Emu is used for farming and occasionally kept as a pet; however, for a healthy life, they need enough room and food. In the United Kingdom, emus were once governed by the Dangerous Wild Animals Act. However, after the act was reviewed in 2007, modifications were made that allowed emus and several other animals that were also governed by the act to be kept without a license because they were deemed to be less dangerous. [101].


Is an emu a bird or an animal?

emu, (Dromaius novaehollandiae), flightless bird of Australia that is the second largest living bird: the emu is more than 1.5 metres (5 feet) tall and may weigh more than 45 kg (100 pounds).

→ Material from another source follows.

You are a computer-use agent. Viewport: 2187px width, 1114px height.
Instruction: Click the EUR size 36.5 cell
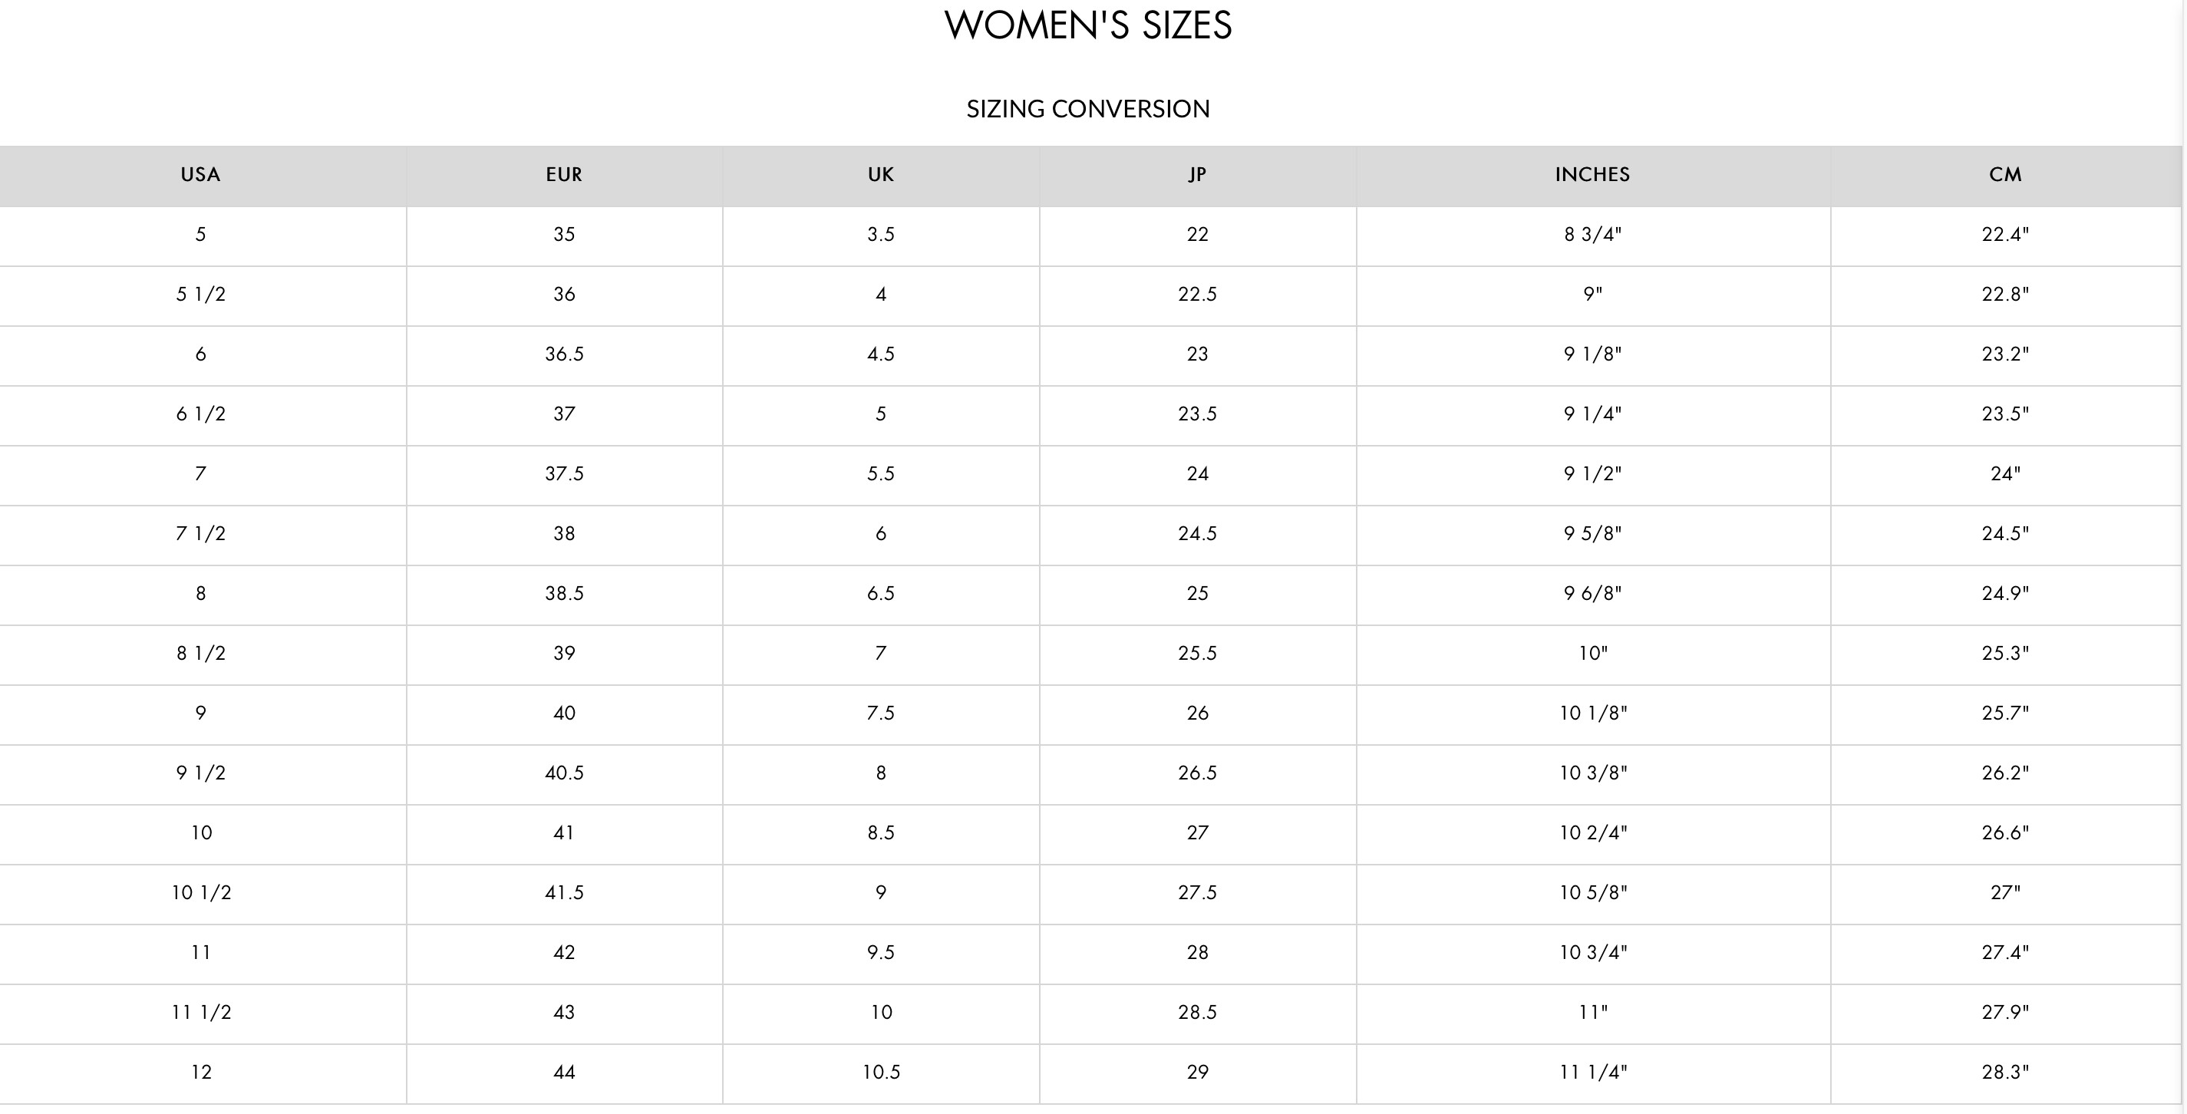pyautogui.click(x=564, y=354)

Are emus in the bird family?

ABOUT. Tall and majestic, the emu belongs to a group of flightless running birds known as ratites, the most primitive of the modern bird families. The ratite family includes the kiwi, ostrich, cassowary, and rhea, all birds found only in the Southern Hemisphere.

What is a emu classified as?

Systematics. The emu was long classified, with its closest relatives the cassowaries, in the family Casuariidae, part of the ratite order Struthioniformes. An alternate classification was proposed in 2014 by Mitchell et al., based on analysis of mitochondrial DNA.

Is emu a bird that Cannot fly?

Answer and Explanation: Emus cannot fly because their wings are fairly short while their bodies are quite heavy. Emus are the second-tallest bird on Earth (only ostriches are taller) and the fifth-heaviest, meaning that they are simply too large to develop the lift needed for a bird to get off the ground.